BEGIN DATA SUPPLIED

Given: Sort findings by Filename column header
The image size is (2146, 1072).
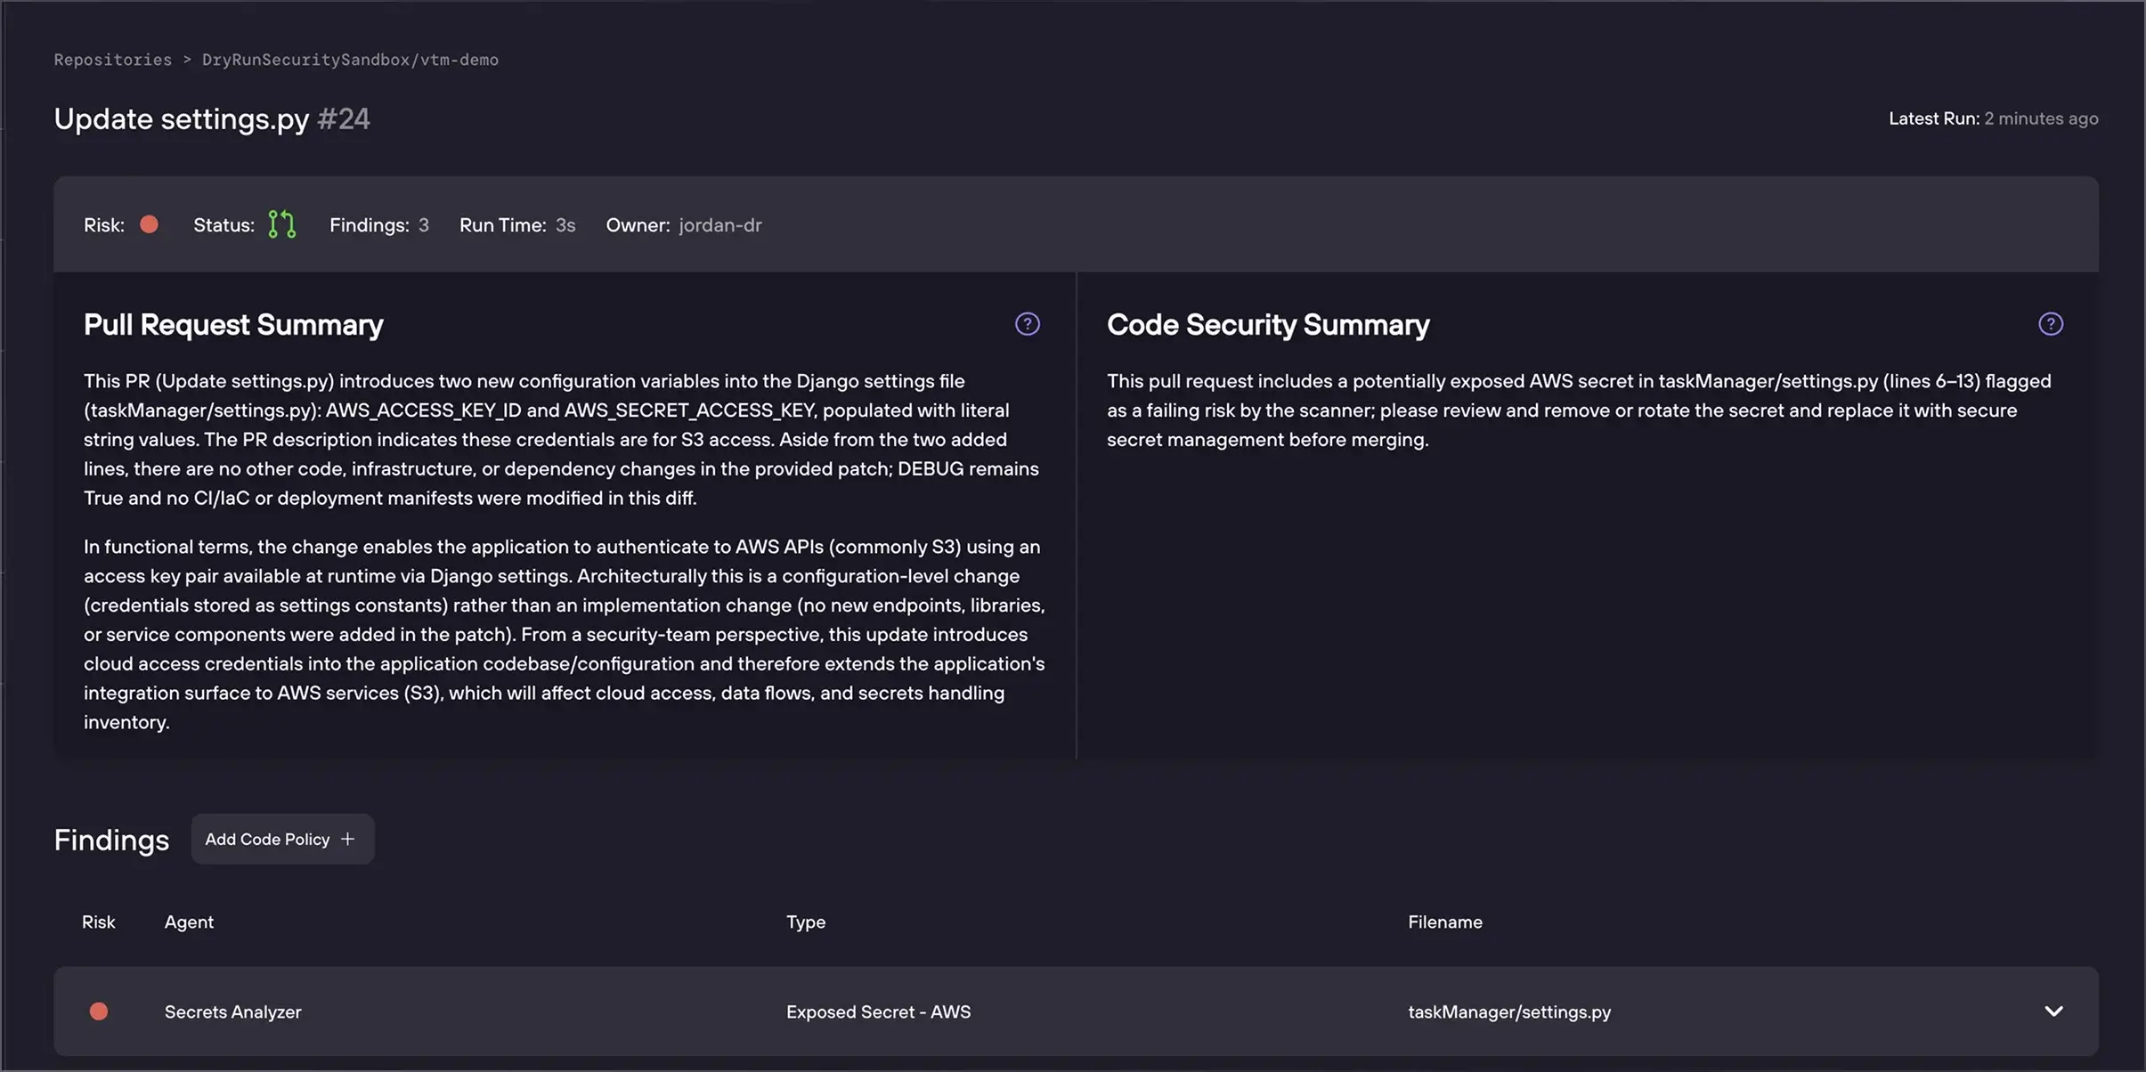Looking at the screenshot, I should click(1444, 922).
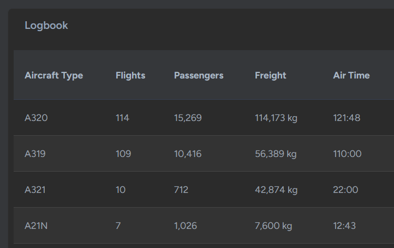Click the 110:00 air time cell
Image resolution: width=394 pixels, height=248 pixels.
point(347,154)
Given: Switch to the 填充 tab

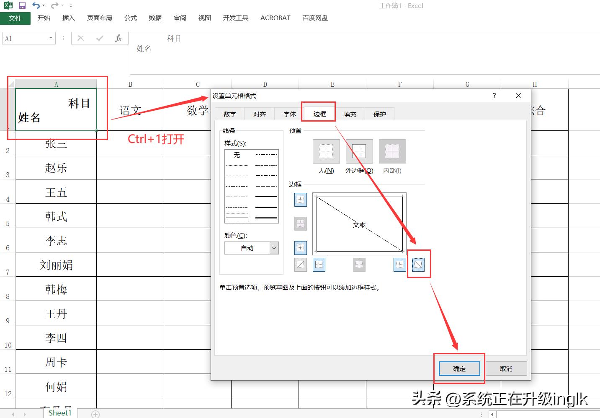Looking at the screenshot, I should [350, 114].
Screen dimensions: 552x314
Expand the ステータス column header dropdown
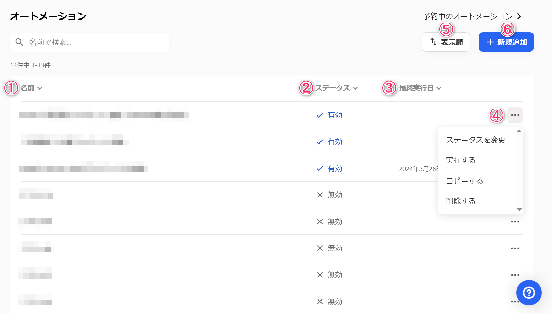355,88
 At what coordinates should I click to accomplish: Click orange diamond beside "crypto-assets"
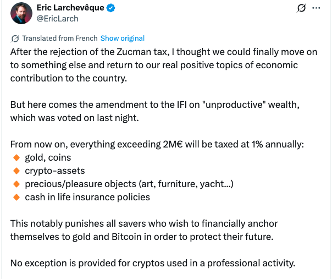(15, 171)
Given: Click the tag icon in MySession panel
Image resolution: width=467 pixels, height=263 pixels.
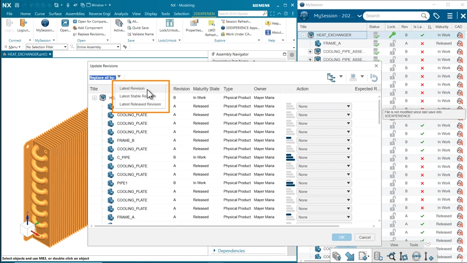Looking at the screenshot, I should pyautogui.click(x=436, y=16).
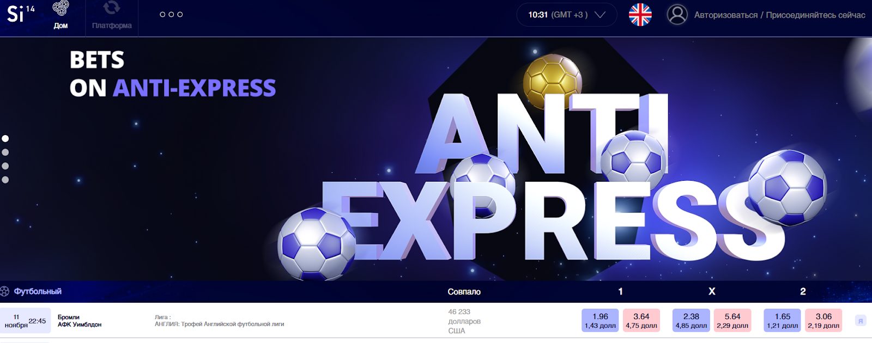Click the chevron arrow next to the time
Image resolution: width=872 pixels, height=343 pixels.
coord(600,15)
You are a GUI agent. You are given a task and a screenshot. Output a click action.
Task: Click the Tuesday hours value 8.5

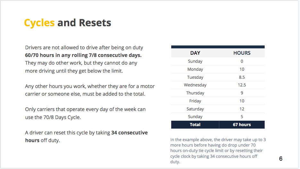point(242,77)
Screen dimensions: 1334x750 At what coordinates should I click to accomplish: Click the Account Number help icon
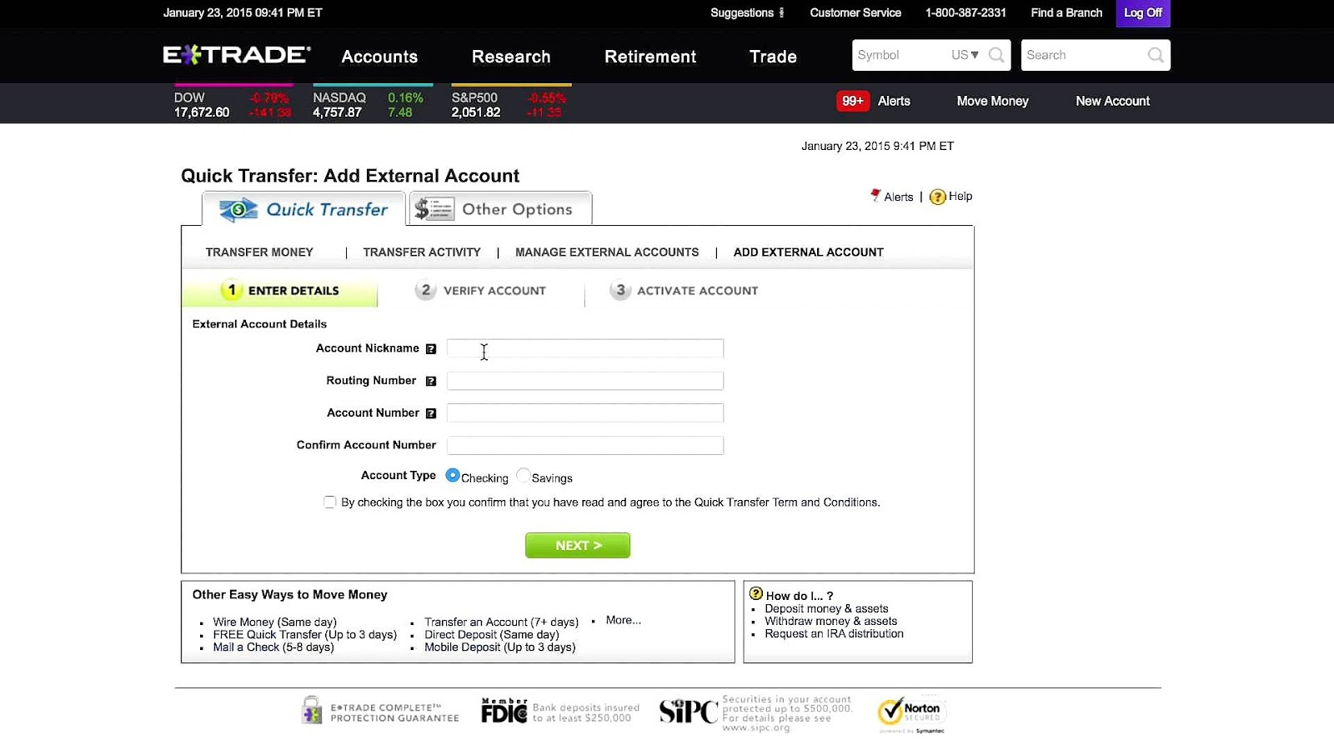click(x=431, y=413)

END DATA SUPPLIED

» TASK TO CARRY OUT
Which lines in the entries above contain the word "column"? Pick out each one and copy it in full.

» PROBLEM SOLUTION
Given: Sort findings by Filename column header
Expand the ステータス column header dropdown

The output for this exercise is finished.